Manchester Arena attack survivor suing conspiracy theorist who claims it was staged

Research from Kings College London shows that of 4,000 people surveyed as many as 14% think that crisis actors were probably involved in the Manchester Arena attack.

Georgina Pellant Georgina Pellant - 31st October 2022

Martin HIbbert, a survivor of the 2017 Manchester Arena terror attack who was paralysed from the waist down, is suing a conspiracy theorist who claims that the tragedy was staged.

Hibbert and his daughter Eve, who suffered a traumatic brain injury as a result of the attack, have both been targeted by UK conspiracy theorist Richard D. Hall.

Richard D. Hall maintains that the attack was a hoax and has physically tracked down survivors of the Manchester Arena attack to determine whether it was fake.

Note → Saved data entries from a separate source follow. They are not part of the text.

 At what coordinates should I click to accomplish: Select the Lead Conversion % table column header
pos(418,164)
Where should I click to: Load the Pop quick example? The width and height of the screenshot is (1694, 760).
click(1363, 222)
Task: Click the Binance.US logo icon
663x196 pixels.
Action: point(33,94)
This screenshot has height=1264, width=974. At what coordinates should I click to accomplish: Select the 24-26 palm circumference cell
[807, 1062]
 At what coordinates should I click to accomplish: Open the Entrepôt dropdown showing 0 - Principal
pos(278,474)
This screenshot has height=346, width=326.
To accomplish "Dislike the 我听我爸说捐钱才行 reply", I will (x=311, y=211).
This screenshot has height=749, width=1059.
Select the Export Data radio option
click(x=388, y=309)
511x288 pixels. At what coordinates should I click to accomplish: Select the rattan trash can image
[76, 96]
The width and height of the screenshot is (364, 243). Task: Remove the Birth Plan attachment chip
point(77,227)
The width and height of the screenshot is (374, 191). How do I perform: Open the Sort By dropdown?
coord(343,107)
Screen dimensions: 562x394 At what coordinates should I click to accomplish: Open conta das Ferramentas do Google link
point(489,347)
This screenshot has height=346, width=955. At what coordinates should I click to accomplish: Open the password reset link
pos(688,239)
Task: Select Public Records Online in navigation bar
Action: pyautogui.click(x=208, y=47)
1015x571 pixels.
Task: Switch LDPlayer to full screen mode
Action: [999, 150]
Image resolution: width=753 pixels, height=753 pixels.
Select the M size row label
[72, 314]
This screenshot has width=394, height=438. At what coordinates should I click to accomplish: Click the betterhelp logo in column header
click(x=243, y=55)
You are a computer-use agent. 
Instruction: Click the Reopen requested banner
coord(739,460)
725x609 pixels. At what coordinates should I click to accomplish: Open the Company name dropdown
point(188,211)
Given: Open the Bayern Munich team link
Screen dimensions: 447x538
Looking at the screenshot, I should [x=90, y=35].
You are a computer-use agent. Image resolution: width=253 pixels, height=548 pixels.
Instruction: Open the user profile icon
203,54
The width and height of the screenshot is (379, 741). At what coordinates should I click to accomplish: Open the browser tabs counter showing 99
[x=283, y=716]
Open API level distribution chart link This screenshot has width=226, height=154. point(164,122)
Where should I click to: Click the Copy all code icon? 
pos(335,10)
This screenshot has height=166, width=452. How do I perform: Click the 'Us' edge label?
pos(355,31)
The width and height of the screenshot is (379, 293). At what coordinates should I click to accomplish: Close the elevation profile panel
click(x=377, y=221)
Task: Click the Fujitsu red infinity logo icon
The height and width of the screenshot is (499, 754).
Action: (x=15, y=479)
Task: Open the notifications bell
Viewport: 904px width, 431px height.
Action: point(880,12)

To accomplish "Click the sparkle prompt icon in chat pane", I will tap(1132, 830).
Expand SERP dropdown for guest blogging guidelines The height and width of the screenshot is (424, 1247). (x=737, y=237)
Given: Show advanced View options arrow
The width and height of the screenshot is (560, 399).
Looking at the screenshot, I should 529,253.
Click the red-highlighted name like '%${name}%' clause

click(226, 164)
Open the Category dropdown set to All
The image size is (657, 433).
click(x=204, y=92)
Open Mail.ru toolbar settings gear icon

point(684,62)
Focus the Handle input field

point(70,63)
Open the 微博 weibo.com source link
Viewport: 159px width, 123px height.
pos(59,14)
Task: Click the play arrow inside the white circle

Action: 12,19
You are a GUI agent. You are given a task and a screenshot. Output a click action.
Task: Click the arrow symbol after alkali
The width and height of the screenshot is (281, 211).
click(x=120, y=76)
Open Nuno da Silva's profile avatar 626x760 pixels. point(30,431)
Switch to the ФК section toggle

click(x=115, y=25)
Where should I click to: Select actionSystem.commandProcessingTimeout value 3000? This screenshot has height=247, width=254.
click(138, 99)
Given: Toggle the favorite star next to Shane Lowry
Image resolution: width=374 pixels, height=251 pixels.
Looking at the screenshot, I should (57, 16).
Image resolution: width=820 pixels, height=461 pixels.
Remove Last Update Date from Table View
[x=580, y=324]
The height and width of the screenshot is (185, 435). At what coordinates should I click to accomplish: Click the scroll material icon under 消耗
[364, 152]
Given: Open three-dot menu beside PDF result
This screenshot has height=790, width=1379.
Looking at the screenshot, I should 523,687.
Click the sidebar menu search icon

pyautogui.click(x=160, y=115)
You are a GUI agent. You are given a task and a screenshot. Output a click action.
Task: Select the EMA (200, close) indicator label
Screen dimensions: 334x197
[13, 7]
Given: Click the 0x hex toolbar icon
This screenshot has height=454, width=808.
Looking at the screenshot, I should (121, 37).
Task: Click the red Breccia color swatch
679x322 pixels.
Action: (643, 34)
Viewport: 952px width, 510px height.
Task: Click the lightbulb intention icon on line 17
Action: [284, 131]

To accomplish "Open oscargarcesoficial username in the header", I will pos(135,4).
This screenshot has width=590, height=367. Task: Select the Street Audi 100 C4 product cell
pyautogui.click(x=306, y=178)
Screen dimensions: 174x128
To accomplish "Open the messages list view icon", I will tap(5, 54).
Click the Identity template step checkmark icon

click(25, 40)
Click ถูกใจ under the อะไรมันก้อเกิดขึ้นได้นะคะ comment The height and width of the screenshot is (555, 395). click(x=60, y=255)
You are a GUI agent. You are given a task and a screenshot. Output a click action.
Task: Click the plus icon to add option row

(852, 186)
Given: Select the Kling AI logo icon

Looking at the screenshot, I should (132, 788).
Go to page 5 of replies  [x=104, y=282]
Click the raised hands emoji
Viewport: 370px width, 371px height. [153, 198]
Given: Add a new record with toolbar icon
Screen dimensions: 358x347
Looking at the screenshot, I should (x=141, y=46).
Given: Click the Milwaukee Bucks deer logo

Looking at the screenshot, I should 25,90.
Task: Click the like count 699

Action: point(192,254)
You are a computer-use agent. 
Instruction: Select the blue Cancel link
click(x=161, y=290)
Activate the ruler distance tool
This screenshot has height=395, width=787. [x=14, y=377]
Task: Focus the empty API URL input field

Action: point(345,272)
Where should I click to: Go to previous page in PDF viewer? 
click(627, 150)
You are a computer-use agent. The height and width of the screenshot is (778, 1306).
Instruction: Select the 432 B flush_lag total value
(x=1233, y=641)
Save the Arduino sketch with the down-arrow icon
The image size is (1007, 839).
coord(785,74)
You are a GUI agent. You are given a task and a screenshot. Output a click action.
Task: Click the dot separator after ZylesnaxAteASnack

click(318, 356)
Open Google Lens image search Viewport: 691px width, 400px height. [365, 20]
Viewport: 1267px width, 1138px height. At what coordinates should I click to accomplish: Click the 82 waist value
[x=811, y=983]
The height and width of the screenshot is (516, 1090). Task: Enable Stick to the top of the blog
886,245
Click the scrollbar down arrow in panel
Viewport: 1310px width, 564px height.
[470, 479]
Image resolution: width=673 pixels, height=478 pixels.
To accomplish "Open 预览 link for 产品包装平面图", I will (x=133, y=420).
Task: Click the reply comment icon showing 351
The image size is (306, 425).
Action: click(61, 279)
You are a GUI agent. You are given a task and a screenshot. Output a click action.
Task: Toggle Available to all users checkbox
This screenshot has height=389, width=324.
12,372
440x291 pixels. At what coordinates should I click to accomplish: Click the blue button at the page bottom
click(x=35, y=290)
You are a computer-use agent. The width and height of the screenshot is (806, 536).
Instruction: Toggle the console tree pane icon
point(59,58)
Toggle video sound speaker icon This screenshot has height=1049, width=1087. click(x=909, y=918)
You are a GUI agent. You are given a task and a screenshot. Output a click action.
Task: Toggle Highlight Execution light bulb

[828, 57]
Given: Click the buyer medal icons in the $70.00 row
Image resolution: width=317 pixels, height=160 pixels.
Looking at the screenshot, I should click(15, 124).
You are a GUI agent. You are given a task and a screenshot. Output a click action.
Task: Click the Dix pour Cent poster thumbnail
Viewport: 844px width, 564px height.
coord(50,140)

The conspiracy theorist, who says that those killed in the attack are really alive and living abroad, has also been profiting from his theories – selling books and DVDs outlining his theories, as well as sharing videos on Youtube and speaking at events.

The shocking events have been uncovered by the BBC’s disinformation correspondent Mariana Spring and will be aired as part of a BBC Panorama investigation and Radio 4 podcast investigation later today.


Speaking on the BBC’s Radio 4 Today programme this morning, Martin Hibbert said that whilst he supported freedom of speech he felt that Hall was “crossing the line” by “making money from people’s misery”.

He told the programme: “I’m friends with a lot of the deceased’s family and I’m friends and in contact with a lot of the survivors. A lot of them people are recluses in their own home, they’re too scared to even come out, to even come into Manchester, and that’s what kind of made me deal with it head-on.


“I’m not having it, especially with Eve, my daughter, she’s got enough on her plate at the minute without silly people like this.”

He continued: “It’s not about kind of silencing people but when people cross a line, when err, you know, they’re going out and you know, seeing people at their home, filming people when they don’t even know they’re being filmed and they’re writing books, making money from people’s misery, that’s when it has to stop, and that’s what we’re going to do.

“I’ve spoke to my legal team and you know they’re going to get on with it, so we will shut him up and we’ll shut him down, and it will then act as a precedent.


“If you’re going to do this, if you’re going to cross the line, then you’ll be stopped and you won’t make money from it, and that’s what you’ve got to do.

“He’s a bully at the end of the day and er you’ve got to go down to his level to teach him a lesson and that’s what we’re going to do.”

Commenting on the news, Andy Burnham said that it was “deeply worrying” before adding: “The law needs to be changed to make it a serious criminal offence to peddle these offensive lies and conspiracies with custodial penalties.”

The actions of Richard D. Hall are emblematic of a general rise in UK conspiracy theorists following the pandemic, said Spring.

According to research from Kings College London, of 4,000 UK people surveyed as many as 14% said they thought that crisis actors were probably involved in the Manchester Arena attack.


Read more: Paralysed Manchester Arena attack survivor ‘walks’ for the first time

The Panorama investigation will air on the BBC tonight, whilst the Radio 4 podcast series is available on BBC Sounds now. Youtube has removed Hall’s channel and another one that promoted his content following conversations with the BBC.